» SOURCE EXCERPT:
'''
3

I am rather new to regex and am stuck on the following where I try to use preg_match_all to count the number of hello after world.

If I use "world".+(hello), it counts to the in the last hello; "world".*?(hello) stops in the first hello, both giving one count.

blah blah blah
hello
blah blah blah
class="world" 
blah blah blah
hello 
blah blah
hello
blah blah blah
hello
blah blah blah

I am expecting 3 as the count because the hello before world should not be counted.

mickmackusa
  • 43,625
  • 12
  • 83
  • 136
limestreetlab
  • 173
  • 1
  • 11
  • Wiktor demonstrated the required pattern over 5 years ago @ [Regex to match specific words after one word](https://stackoverflow.com/q/35792048/2943403). – mickmackusa Nov 04 '21 at 11:47

4 Answers4

2

Another option with simple regexes:

if(preg_match('/"world".*/s', $str, $out)) {
  echo preg_match_all('/\bhello\b/', $out[0]);
}

See demo at tio.run

bobble bubble
  • 16,888
  • 3
  • 27
  • 46
  • 1
    Isn't this doing the same thing as that suggested by @Tim Biegeleisen ? grabbing whatever after *world* and then counting *hello* whole words? – limestreetlab Nov 04 '21 at 10:20
  • 1
    @deanstreet this one does 1.) match `"world"`... and anything after it 2.) if there is a match, it counts in the output all `hello`s. It is mandatory, that `"world"` exists in the string and the `hello`s occure after `"world"` to be counted in this one. – bobble bubble Nov 04 '21 at 10:23
  • As a newbie, this divide-and-conquer is definitely easier to digest than the oneline regex suggested above, but that oneline works great. – limestreetlab Nov 04 '21 at 10:27
1

You can use a single preg_match_all call here:

$text = "blah blah blah\nhello\nblah blah blah\nclass=\"world\" \nblah blah blah\nhello \nblah blah\nhello\nblah blah blah\nhello\nblah blah blah";
echo preg_match_all('~(?:\G(?!^)|\bworld\b).*?\K\bhello\b~s', $text);

See the regex demo and the PHP demo. Details:

  • (?:\G(?!^)|\bworld\b) - end of the previous match (\G(?!^) does this check: \G matches either start of the string or end of the previous match position, so we need to exclude the start of string position, and this is done with the (?!^) negative lookahead) or a whole word world
  • .*? - any zero or more chars, as few as possible
  • \K - discards all text matched so far
  • \bhello\b - a whole word hello.

NOTE: If you do not need word boundary check, you may remove \b from the pattern.
'''
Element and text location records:
'''
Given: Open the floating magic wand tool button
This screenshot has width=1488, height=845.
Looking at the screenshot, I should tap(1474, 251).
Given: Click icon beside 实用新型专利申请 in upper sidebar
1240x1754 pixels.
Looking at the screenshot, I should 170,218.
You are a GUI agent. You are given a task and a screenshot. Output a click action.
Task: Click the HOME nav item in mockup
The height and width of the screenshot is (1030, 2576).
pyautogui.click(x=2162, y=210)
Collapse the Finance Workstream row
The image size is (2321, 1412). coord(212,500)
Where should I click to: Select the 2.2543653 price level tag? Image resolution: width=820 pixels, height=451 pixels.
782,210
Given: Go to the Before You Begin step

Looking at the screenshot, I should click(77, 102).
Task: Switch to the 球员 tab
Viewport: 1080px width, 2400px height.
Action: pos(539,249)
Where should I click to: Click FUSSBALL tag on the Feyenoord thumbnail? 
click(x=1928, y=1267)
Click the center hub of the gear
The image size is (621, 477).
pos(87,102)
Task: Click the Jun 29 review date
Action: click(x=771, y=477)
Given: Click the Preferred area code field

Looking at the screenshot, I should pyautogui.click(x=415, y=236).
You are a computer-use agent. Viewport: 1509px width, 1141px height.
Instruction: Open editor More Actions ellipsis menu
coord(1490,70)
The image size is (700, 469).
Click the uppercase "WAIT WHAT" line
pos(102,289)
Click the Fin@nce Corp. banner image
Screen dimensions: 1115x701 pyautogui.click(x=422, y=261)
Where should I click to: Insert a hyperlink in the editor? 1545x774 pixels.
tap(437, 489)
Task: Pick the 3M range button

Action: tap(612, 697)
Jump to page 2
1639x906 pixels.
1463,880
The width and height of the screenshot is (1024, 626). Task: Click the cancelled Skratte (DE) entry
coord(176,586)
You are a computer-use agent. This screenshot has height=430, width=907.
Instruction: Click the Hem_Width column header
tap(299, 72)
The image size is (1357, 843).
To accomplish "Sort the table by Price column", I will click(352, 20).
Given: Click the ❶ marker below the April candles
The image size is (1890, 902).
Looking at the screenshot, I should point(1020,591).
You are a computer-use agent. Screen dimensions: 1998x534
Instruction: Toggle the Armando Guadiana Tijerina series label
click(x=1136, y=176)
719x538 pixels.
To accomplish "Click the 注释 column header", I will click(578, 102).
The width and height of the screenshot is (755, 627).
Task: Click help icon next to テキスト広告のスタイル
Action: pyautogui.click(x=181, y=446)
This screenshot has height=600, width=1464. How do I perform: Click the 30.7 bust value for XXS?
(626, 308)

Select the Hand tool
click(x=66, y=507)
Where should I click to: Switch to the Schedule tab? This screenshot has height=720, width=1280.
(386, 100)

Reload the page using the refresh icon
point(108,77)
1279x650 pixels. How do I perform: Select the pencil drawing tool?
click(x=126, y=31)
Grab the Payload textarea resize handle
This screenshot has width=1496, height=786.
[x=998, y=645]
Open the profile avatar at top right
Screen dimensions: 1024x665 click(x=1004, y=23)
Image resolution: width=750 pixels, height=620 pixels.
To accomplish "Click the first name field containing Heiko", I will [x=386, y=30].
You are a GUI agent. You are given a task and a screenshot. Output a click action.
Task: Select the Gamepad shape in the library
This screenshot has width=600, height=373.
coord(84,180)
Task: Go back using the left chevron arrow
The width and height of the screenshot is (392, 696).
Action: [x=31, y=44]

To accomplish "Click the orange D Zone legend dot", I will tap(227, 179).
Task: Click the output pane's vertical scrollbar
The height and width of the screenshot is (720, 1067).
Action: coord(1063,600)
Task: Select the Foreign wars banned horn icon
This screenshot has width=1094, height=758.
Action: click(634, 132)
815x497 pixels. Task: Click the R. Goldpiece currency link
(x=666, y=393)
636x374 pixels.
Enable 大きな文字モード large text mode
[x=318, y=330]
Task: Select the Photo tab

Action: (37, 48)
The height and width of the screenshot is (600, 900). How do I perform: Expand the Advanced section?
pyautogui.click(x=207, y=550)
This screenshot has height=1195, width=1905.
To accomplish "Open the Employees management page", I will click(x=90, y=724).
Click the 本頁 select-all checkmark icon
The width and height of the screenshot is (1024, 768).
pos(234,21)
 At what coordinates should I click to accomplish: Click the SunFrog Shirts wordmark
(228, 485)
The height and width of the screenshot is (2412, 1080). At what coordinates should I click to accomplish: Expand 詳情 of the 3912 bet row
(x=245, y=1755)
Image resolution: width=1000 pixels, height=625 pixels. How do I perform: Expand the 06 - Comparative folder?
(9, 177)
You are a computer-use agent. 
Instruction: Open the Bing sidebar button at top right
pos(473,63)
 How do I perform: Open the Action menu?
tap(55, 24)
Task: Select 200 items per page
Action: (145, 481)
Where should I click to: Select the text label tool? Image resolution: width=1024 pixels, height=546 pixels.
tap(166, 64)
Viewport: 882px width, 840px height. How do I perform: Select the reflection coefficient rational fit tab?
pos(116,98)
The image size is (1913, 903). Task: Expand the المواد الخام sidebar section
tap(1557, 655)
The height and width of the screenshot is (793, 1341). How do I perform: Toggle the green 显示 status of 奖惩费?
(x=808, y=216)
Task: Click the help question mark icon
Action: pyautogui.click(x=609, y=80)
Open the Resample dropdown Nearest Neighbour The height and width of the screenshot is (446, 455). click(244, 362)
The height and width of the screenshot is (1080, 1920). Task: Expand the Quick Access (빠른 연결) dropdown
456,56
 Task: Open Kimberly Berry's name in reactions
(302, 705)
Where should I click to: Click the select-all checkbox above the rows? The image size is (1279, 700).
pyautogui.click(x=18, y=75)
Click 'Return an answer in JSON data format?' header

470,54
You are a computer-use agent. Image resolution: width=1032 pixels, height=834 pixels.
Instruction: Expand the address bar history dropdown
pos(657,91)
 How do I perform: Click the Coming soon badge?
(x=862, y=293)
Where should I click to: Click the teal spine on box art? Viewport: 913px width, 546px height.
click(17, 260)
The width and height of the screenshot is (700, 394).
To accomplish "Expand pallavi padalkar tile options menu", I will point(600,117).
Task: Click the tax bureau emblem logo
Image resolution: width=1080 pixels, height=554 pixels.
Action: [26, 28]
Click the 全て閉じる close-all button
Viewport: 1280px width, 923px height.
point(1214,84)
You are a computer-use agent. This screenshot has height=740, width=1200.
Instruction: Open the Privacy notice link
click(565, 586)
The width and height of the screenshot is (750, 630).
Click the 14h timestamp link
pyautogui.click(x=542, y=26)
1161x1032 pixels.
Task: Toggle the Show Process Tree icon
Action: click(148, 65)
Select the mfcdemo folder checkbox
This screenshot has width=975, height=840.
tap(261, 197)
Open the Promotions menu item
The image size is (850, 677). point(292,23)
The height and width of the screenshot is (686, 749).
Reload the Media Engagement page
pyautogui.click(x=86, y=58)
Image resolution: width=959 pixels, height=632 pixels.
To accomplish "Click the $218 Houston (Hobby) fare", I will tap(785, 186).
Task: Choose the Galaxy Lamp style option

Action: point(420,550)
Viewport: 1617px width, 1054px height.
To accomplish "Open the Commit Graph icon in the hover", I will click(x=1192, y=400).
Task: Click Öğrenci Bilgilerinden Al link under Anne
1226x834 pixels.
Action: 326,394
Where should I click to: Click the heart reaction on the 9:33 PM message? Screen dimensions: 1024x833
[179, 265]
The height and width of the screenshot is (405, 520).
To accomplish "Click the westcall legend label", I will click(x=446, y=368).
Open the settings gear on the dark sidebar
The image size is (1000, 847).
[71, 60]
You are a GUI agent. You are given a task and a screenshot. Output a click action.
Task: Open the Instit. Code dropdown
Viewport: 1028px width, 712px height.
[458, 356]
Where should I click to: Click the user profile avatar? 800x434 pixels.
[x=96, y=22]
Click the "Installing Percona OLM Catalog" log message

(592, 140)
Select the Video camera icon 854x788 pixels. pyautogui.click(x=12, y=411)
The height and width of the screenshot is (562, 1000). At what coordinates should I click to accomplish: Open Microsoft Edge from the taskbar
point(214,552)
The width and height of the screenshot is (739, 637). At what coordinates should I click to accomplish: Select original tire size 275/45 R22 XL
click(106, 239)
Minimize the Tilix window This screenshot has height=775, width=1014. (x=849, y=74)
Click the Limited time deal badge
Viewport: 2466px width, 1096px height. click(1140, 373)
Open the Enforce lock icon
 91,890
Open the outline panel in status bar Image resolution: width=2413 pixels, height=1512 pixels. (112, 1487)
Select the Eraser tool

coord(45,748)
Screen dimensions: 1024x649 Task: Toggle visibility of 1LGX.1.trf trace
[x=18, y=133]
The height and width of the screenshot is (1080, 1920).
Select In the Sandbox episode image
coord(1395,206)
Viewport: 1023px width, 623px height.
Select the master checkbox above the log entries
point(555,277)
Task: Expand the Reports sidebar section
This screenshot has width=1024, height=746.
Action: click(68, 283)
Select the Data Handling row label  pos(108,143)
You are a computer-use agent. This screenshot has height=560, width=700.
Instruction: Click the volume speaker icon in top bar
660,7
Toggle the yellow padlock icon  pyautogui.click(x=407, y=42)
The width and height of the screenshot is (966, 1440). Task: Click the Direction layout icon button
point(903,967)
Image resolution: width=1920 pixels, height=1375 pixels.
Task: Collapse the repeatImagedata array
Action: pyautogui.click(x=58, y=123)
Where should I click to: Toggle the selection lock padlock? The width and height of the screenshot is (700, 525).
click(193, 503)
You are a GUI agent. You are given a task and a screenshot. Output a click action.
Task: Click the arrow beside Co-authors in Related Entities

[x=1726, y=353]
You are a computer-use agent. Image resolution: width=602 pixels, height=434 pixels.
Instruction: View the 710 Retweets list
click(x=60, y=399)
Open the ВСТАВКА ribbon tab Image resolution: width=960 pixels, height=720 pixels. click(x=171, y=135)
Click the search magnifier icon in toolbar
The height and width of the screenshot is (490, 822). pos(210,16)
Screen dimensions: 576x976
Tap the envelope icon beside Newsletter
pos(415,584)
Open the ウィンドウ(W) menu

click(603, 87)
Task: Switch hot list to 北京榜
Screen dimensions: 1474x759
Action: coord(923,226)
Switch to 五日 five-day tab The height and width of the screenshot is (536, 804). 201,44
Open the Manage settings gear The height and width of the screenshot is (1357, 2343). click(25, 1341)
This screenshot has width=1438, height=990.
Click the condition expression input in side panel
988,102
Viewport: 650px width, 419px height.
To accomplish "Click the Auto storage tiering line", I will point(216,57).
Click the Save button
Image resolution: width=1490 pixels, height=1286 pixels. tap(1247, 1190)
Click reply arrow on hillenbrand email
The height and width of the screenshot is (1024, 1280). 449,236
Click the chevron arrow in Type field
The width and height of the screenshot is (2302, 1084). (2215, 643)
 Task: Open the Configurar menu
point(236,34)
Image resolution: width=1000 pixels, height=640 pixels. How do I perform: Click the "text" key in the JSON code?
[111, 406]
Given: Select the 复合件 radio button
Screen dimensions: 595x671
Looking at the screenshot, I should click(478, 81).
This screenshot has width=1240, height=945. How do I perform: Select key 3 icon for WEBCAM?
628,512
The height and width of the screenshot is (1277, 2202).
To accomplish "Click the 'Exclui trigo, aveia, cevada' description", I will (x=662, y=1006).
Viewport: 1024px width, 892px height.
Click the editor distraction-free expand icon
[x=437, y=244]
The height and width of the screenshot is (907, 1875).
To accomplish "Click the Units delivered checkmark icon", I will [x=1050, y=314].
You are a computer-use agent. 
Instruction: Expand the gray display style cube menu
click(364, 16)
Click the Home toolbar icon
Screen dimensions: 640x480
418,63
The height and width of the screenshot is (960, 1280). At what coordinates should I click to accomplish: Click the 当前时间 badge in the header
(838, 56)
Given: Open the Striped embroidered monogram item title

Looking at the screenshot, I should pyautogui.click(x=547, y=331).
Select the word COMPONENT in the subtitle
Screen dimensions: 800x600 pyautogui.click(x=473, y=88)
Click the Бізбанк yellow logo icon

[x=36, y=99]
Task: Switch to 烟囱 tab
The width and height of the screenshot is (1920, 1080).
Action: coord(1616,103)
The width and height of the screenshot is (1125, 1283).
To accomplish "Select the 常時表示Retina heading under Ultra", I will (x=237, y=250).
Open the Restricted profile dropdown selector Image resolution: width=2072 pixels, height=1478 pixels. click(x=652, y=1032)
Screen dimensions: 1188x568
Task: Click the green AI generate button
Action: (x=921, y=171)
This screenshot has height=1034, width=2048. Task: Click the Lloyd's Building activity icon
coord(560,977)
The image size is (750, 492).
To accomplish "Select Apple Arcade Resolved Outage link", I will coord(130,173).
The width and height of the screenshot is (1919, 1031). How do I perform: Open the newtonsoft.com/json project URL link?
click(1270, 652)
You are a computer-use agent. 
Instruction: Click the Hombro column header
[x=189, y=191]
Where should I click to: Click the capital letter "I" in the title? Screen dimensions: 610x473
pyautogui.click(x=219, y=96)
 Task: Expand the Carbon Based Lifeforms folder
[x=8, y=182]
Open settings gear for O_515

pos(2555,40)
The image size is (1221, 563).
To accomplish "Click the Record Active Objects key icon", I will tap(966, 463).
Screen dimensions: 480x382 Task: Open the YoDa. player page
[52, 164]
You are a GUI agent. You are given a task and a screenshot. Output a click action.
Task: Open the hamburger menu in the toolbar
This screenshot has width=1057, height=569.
'''
» DIRECTIONS:
a: In the regex thread, what does \K do in the single preg_match_all pattern?
b: From the rows, pull out the lines that start at the one containing "Viewport: 1617px width, 1054px height." and end after the one containing "Select the Data", and copy them unchanged.
The regex thread and the rows are unrelated to each other.

» ANSWERS FOR THE EXERCISE:
a: It discards all text matched so far.

b:
Viewport: 1617px width, 1054px height.
To accomplish "Open the Commit Graph icon in the hover", I will click(x=1192, y=400).
Task: Click Öğrenci Bilgilerinden Al link under Anne
1226x834 pixels.
Action: 326,394
Where should I click to: Click the heart reaction on the 9:33 PM message? Screen dimensions: 1024x833
[179, 265]
The height and width of the screenshot is (405, 520).
To accomplish "Click the westcall legend label", I will click(x=446, y=368).
Open the settings gear on the dark sidebar
The image size is (1000, 847).
[71, 60]
You are a GUI agent. You are given a task and a screenshot. Output a click action.
Task: Open the Instit. Code dropdown
Viewport: 1028px width, 712px height.
[458, 356]
Where should I click to: Click the user profile avatar? 800x434 pixels.
[x=96, y=22]
Click the "Installing Percona OLM Catalog" log message

(592, 140)
Select the Video camera icon 854x788 pixels. pyautogui.click(x=12, y=411)
The height and width of the screenshot is (562, 1000). At what coordinates should I click to accomplish: Open Microsoft Edge from the taskbar
point(214,552)
The width and height of the screenshot is (739, 637). At what coordinates should I click to accomplish: Select original tire size 275/45 R22 XL
click(106, 239)
Minimize the Tilix window This screenshot has height=775, width=1014. (x=849, y=74)
Click the Limited time deal badge
Viewport: 2466px width, 1096px height. click(1140, 373)
Open the Enforce lock icon
 91,890
Open the outline panel in status bar Image resolution: width=2413 pixels, height=1512 pixels. (112, 1487)
Select the Eraser tool

coord(45,748)
Screen dimensions: 1024x649 Task: Toggle visibility of 1LGX.1.trf trace
[x=18, y=133]
The height and width of the screenshot is (1080, 1920).
Select In the Sandbox episode image
coord(1395,206)
Viewport: 1023px width, 623px height.
Select the master checkbox above the log entries
point(555,277)
Task: Expand the Reports sidebar section
This screenshot has width=1024, height=746.
Action: click(68, 283)
Select the Data Handling row label  pos(108,143)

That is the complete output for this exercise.